Work request:
Whatever the records say, repeat them exactly as given.

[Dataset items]

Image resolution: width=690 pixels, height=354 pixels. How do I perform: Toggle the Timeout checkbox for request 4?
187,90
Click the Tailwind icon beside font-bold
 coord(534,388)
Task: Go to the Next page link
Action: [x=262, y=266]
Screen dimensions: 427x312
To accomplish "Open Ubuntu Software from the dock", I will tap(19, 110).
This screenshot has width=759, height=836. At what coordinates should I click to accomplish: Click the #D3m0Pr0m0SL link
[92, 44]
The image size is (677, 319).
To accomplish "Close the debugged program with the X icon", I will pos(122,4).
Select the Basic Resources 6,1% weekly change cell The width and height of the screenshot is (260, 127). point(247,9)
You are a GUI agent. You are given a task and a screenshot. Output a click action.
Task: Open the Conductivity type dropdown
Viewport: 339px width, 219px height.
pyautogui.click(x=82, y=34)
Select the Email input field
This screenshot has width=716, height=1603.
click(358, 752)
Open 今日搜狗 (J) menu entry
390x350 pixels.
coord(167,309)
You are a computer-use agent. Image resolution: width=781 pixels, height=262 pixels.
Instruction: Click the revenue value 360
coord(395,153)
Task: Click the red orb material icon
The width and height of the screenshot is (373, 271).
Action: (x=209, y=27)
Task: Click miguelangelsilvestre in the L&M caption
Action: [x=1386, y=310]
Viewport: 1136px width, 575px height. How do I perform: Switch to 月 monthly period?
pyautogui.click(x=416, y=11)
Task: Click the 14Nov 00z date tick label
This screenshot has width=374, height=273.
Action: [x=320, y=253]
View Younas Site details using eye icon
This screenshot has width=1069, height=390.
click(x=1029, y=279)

Worked solution:
Image resolution: width=690 pixels, height=354 pixels. How do I perform: Toggle the Timeout checkbox for request 4?
187,90
Click the Tailwind icon beside font-bold
 coord(534,388)
Task: Go to the Next page link
Action: [x=262, y=266]
Screen dimensions: 427x312
To accomplish "Open Ubuntu Software from the dock", I will tap(19, 110).
This screenshot has width=759, height=836. At what coordinates should I click to accomplish: Click the #D3m0Pr0m0SL link
[92, 44]
The image size is (677, 319).
To accomplish "Close the debugged program with the X icon", I will pos(122,4).
Select the Basic Resources 6,1% weekly change cell The width and height of the screenshot is (260, 127). point(247,9)
You are a GUI agent. You are given a task and a screenshot. Output a click action.
Task: Open the Conductivity type dropdown
Viewport: 339px width, 219px height.
pyautogui.click(x=82, y=34)
Select the Email input field
This screenshot has width=716, height=1603.
click(358, 752)
Open 今日搜狗 (J) menu entry
390x350 pixels.
coord(167,309)
You are a computer-use agent. Image resolution: width=781 pixels, height=262 pixels.
Instruction: Click the revenue value 360
coord(395,153)
Task: Click the red orb material icon
The width and height of the screenshot is (373, 271).
Action: (x=209, y=27)
Task: Click miguelangelsilvestre in the L&M caption
Action: [x=1386, y=310]
Viewport: 1136px width, 575px height. How do I perform: Switch to 月 monthly period?
pyautogui.click(x=416, y=11)
Task: Click the 14Nov 00z date tick label
This screenshot has width=374, height=273.
Action: [x=320, y=253]
View Younas Site details using eye icon
This screenshot has width=1069, height=390.
click(x=1029, y=279)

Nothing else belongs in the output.